Exercise aim
Would you output the whole listing below, exactly as it reads?

· · ·

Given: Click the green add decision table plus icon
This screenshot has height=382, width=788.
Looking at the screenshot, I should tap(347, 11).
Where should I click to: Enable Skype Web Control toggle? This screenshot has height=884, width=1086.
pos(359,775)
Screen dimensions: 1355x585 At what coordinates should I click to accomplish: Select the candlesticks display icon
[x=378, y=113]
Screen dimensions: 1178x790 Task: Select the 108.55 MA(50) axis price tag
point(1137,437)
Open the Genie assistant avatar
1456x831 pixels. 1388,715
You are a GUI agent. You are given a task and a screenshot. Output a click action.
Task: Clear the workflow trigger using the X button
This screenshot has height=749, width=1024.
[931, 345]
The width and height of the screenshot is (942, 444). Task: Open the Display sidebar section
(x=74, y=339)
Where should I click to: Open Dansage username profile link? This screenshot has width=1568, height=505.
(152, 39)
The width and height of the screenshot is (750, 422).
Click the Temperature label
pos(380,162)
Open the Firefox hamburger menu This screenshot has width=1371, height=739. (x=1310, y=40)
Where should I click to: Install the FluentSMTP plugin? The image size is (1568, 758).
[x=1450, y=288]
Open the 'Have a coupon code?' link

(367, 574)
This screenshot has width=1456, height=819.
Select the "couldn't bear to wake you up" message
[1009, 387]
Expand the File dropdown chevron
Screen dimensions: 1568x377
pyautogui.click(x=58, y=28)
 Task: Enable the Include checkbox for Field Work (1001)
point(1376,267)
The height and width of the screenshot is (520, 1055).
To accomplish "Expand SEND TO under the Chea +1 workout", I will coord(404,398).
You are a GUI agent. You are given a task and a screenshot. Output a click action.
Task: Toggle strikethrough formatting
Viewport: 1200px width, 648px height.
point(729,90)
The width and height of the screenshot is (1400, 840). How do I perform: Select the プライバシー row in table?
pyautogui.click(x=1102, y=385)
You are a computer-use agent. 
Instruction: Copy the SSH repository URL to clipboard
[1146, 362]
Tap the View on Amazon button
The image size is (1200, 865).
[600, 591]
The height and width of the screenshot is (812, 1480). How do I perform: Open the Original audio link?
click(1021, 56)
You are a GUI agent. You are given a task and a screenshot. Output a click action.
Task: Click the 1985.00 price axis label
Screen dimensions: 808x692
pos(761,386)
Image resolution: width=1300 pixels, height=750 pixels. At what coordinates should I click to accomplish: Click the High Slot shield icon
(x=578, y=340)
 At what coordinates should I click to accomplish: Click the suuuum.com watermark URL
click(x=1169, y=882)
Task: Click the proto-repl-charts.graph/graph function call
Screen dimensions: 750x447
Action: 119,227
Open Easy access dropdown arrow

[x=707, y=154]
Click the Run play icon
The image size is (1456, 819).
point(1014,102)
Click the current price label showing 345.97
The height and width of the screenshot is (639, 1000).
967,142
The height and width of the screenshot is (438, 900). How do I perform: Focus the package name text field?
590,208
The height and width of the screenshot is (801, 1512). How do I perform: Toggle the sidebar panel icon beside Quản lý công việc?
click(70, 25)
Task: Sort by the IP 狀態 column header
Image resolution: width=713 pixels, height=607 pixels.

· · ·

Completed exercise
Given: Click the green add decision table plus icon
This screenshot has height=382, width=788.
Looking at the screenshot, I should tap(347, 11).
Where should I click to: Enable Skype Web Control toggle? This screenshot has height=884, width=1086.
pos(359,775)
Screen dimensions: 1355x585 At what coordinates should I click to accomplish: Select the candlesticks display icon
[x=378, y=113]
Screen dimensions: 1178x790 Task: Select the 108.55 MA(50) axis price tag
point(1137,437)
Open the Genie assistant avatar
1456x831 pixels. 1388,715
You are a GUI agent. You are given a task and a screenshot. Output a click action.
Task: Clear the workflow trigger using the X button
This screenshot has height=749, width=1024.
[931, 345]
The width and height of the screenshot is (942, 444). Task: Open the Display sidebar section
(x=74, y=339)
Where should I click to: Open Dansage username profile link? This screenshot has width=1568, height=505.
(152, 39)
The width and height of the screenshot is (750, 422).
Click the Temperature label
pos(380,162)
Open the Firefox hamburger menu This screenshot has width=1371, height=739. (x=1310, y=40)
Where should I click to: Install the FluentSMTP plugin? The image size is (1568, 758).
[x=1450, y=288]
Open the 'Have a coupon code?' link

(367, 574)
This screenshot has width=1456, height=819.
Select the "couldn't bear to wake you up" message
[1009, 387]
Expand the File dropdown chevron
Screen dimensions: 1568x377
pyautogui.click(x=58, y=28)
 Task: Enable the Include checkbox for Field Work (1001)
point(1376,267)
The height and width of the screenshot is (520, 1055).
To accomplish "Expand SEND TO under the Chea +1 workout", I will coord(404,398).
You are a GUI agent. You are given a task and a screenshot. Output a click action.
Task: Toggle strikethrough formatting
Viewport: 1200px width, 648px height.
point(729,90)
The width and height of the screenshot is (1400, 840). How do I perform: Select the プライバシー row in table?
pyautogui.click(x=1102, y=385)
You are a computer-use agent. 
Instruction: Copy the SSH repository URL to clipboard
[1146, 362]
Tap the View on Amazon button
The image size is (1200, 865).
[600, 591]
The height and width of the screenshot is (812, 1480). How do I perform: Open the Original audio link?
click(1021, 56)
You are a GUI agent. You are given a task and a screenshot. Output a click action.
Task: Click the 1985.00 price axis label
Screen dimensions: 808x692
pos(761,386)
Image resolution: width=1300 pixels, height=750 pixels. At what coordinates should I click to accomplish: Click the High Slot shield icon
(x=578, y=340)
 At what coordinates should I click to accomplish: Click the suuuum.com watermark URL
click(x=1169, y=882)
Task: Click the proto-repl-charts.graph/graph function call
Screen dimensions: 750x447
Action: 119,227
Open Easy access dropdown arrow

[x=707, y=154]
Click the Run play icon
The image size is (1456, 819).
point(1014,102)
Click the current price label showing 345.97
The height and width of the screenshot is (639, 1000).
967,142
The height and width of the screenshot is (438, 900). How do I perform: Focus the package name text field?
590,208
The height and width of the screenshot is (801, 1512). How do I perform: Toggle the sidebar panel icon beside Quản lý công việc?
click(70, 25)
Task: Sort by the IP 狀態 column header
Image resolution: width=713 pixels, height=607 pixels.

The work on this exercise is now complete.